São situações que exprimem a balbúrdia contábil e administrativa das duas agremiações. Sempre que alguém fala em modernidade, marketing ousado, salto para o futuro e outros delírios, costumo pedir que os clubes comecem pelo bê-a-bá, cumprindo suas obrigações básicas, que é respeitar contratos e pagar seus compromissos em dia.
Enquanto não houver a preocupação em cuidar desses deveres primários, dificilmente o futebol do Pará sairá da era da pedra lascada. O caso de Moisés, bem emblemático da caótica gestão – de agora e sempre – dos clubes, chama atenção porque envolve uma daquelas jóias surgidas quase que por acaso na Curuzu.
Garoto humilde, morador da periferia de Belém, Moisés se destacou num grupo que tinha vários outros bons valores – Jênison, Japonês, Billy. Só foi valorizado, porém, com a chegada do técnico Luís Carlos Barbiéri, que o promoveu ao elenco principal, depois de ter sido praticamente descartado.
Sob o comando de Charles Guerreiro seu futebol finalmente explodiu, foi artilheiro do time no campeonato estadual e passou a ser tratado com o devido reconhecimento pelos torcedores. A partir daí, passou a ter seus ganhos aumentados, com a respectiva ampliação da multa rescisória, para resguardar os interesses do clube.

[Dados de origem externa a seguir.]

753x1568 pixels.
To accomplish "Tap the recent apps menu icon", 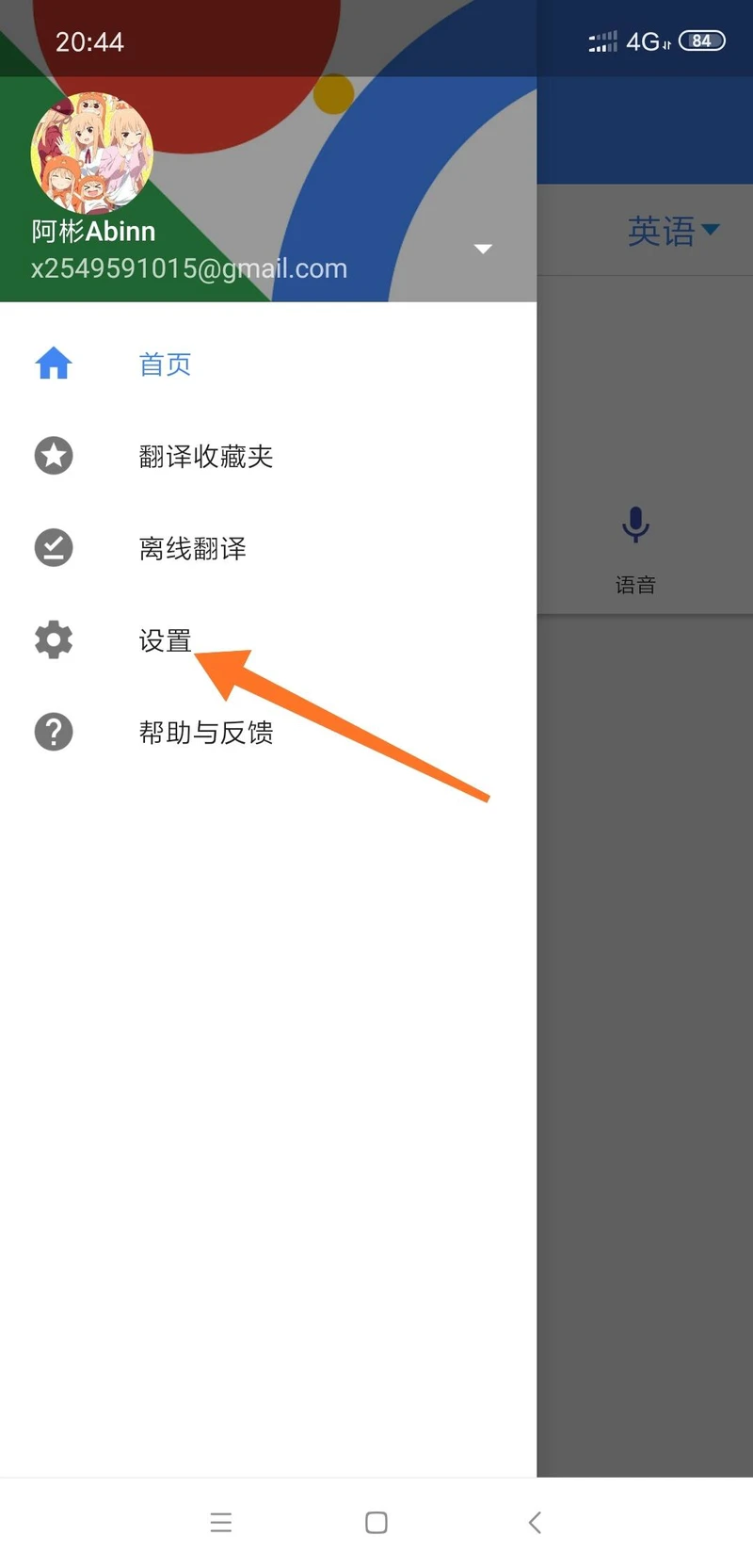I will (221, 1523).
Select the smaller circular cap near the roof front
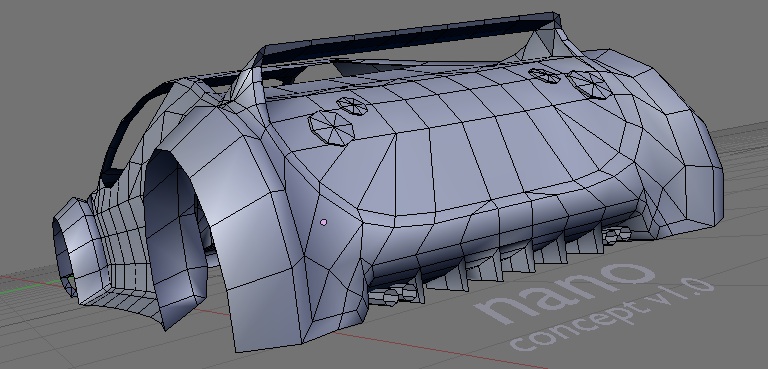 click(352, 105)
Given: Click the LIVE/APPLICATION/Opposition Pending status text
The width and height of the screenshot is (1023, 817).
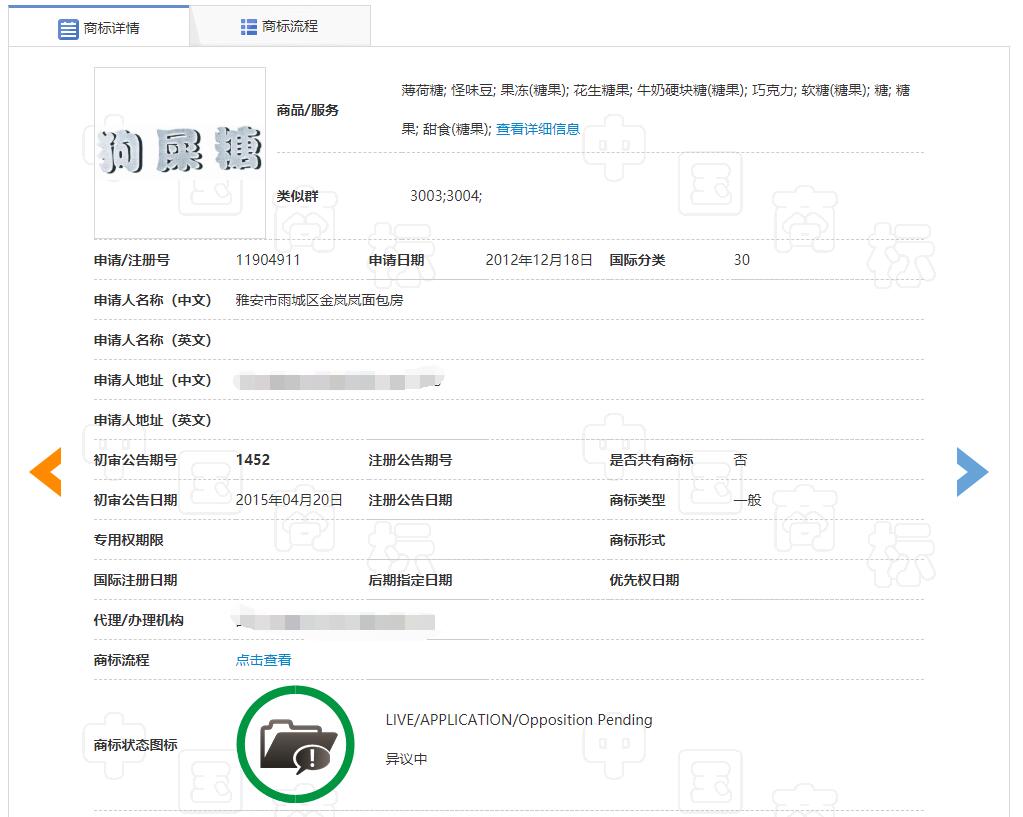Looking at the screenshot, I should click(519, 720).
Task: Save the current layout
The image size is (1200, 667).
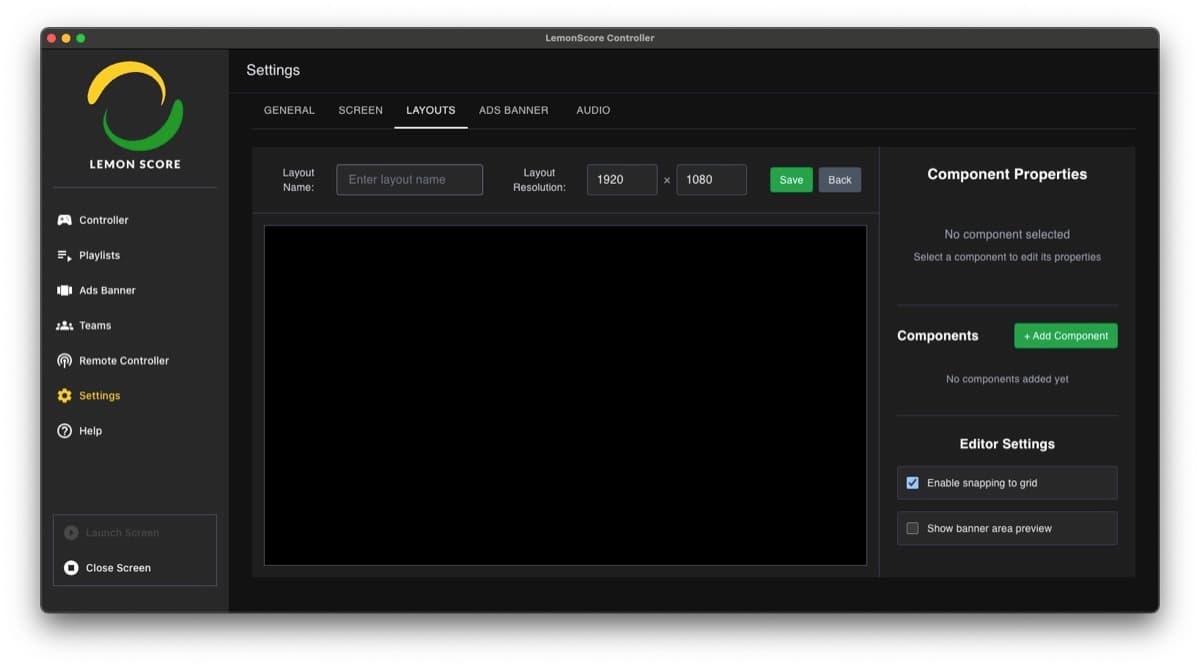Action: [x=791, y=179]
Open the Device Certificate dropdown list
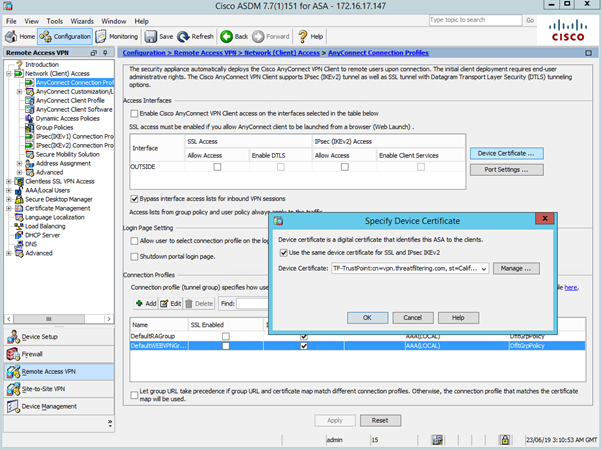This screenshot has height=450, width=602. click(x=484, y=269)
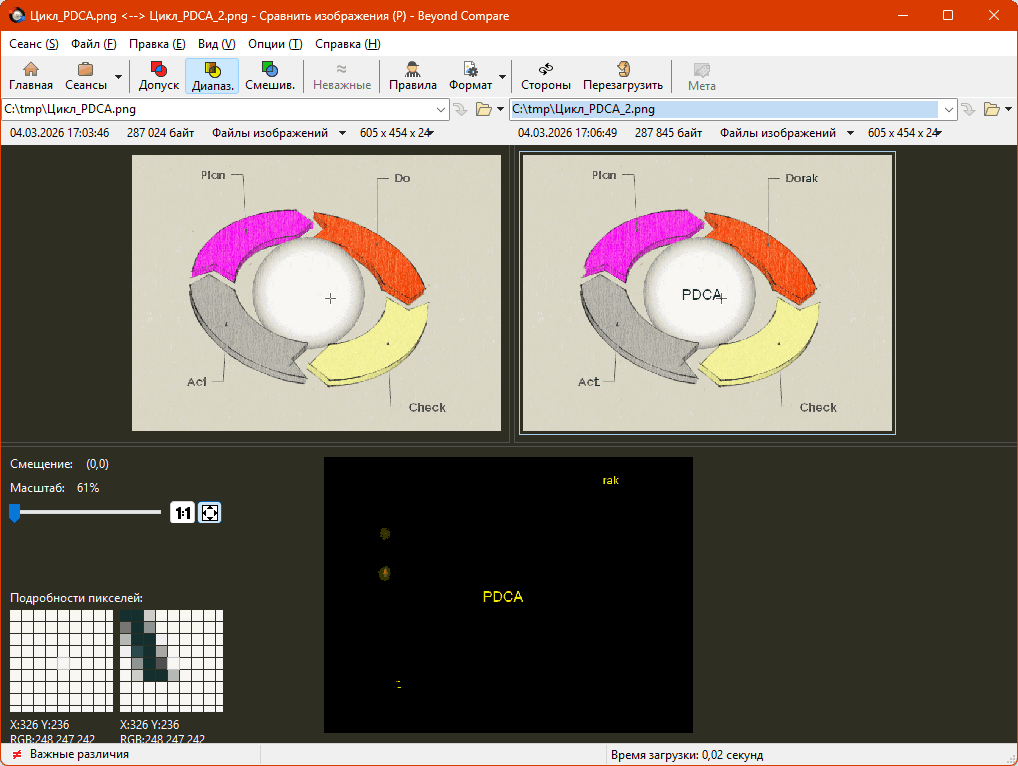The height and width of the screenshot is (766, 1018).
Task: Click the 1:1 zoom button
Action: coord(182,513)
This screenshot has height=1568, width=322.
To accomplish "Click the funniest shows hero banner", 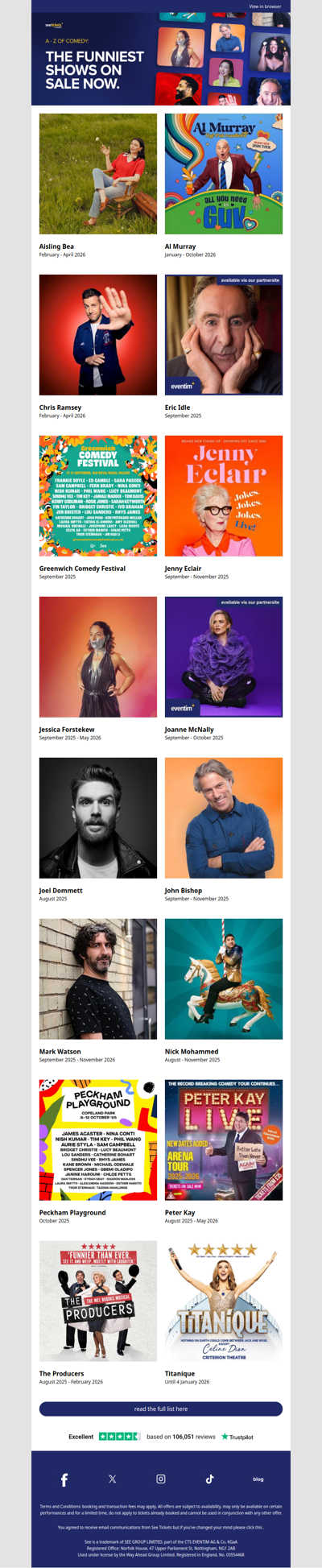I will pos(161,59).
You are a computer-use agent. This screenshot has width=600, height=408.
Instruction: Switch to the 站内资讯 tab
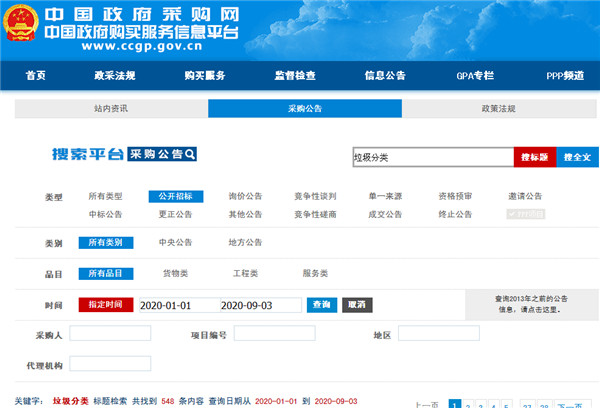pos(110,109)
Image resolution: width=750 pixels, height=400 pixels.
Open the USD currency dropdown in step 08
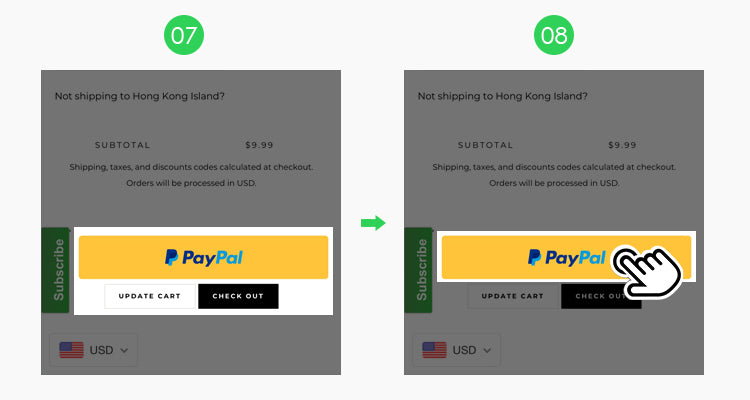pyautogui.click(x=457, y=350)
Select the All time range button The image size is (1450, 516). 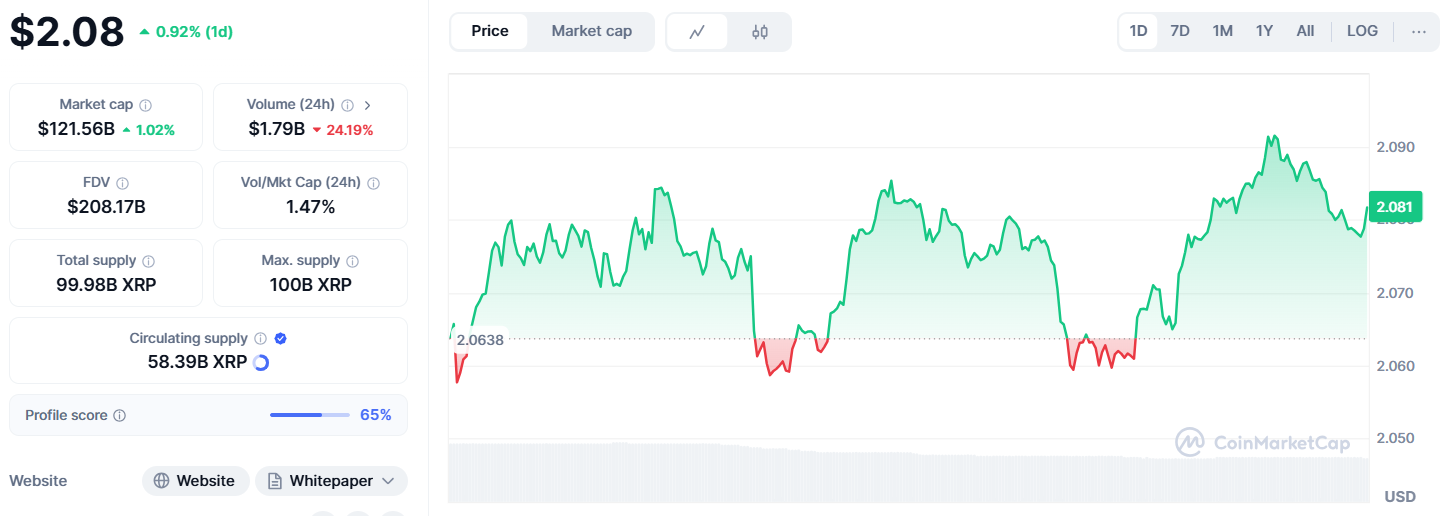click(x=1305, y=31)
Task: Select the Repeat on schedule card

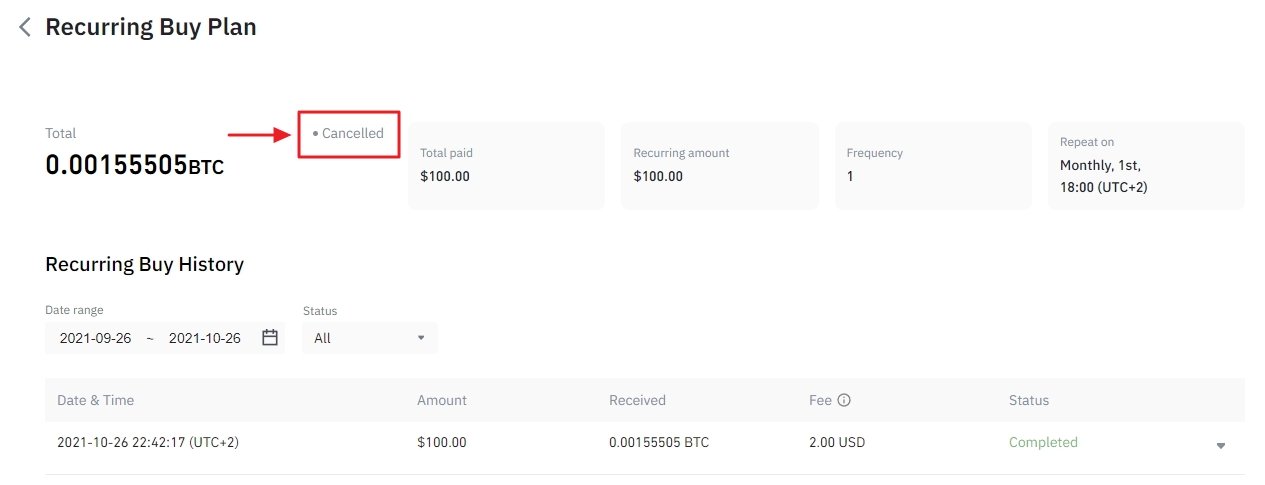Action: pyautogui.click(x=1145, y=166)
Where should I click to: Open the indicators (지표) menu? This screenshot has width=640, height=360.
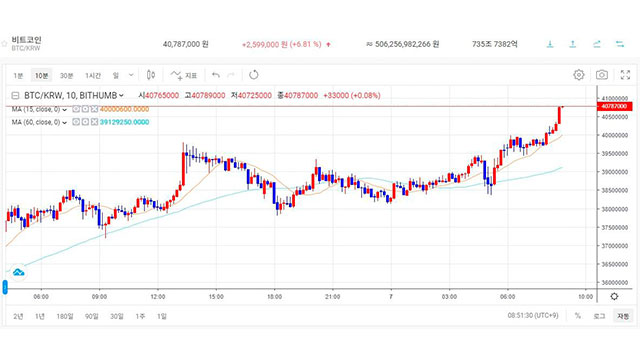click(x=184, y=75)
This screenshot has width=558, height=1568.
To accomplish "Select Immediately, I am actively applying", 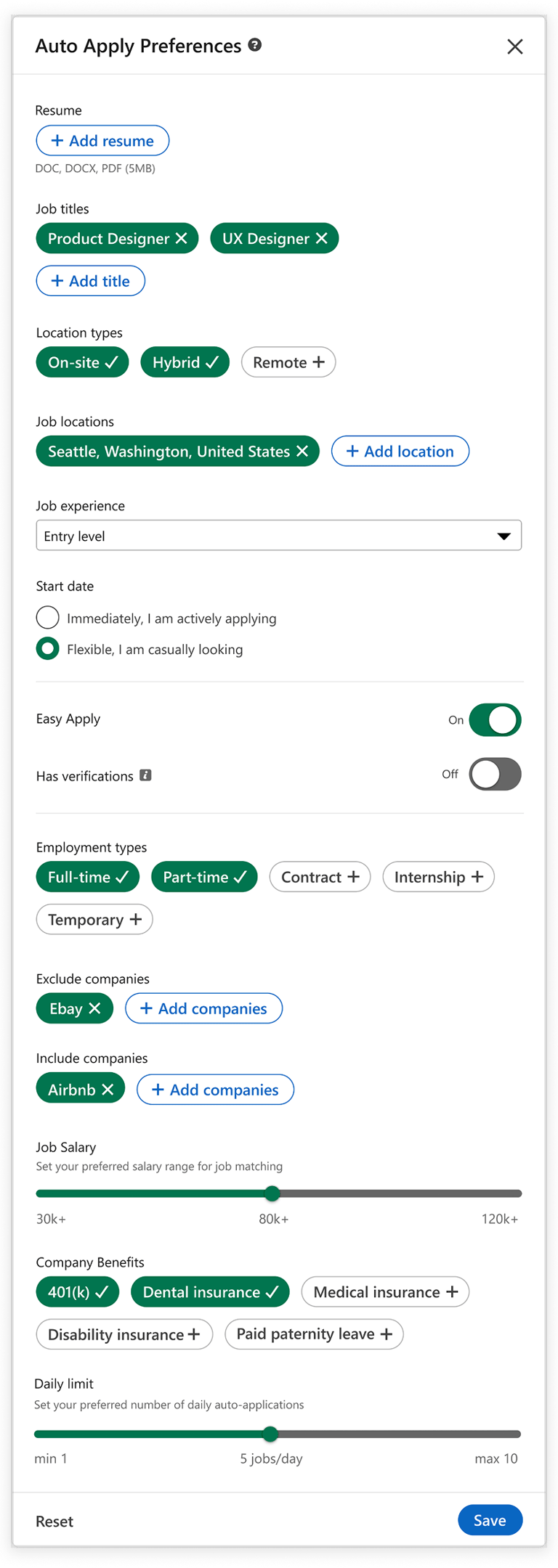I will tap(48, 618).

Veio, então, a proposta tentadora do Santos, time mais badalado do país no momento. O encantamento do garoto com a idéia de jogar com Ganso e Neymar é natural. O clube teve dificuldades de compreender essa aspiração e simplesmente repeliu a investida santista. Com isso, descontentou seu jogador, que passou a alimentar sonhos legítimos de independência.
Assessorado por advogados e procuradores, Moisés decidiu pelo rompimento da relação. Foi à Justiça do Trabalho denunciar o clube. Pelas regras não escritas do futebol, buscou um caminho sem volta. A própria torcida, que o venerava, já o hostiliza nos treinos e o presidente não economizou grosserias para desqualificar o que seria um gesto de suprema “ingratidão” para com o clube.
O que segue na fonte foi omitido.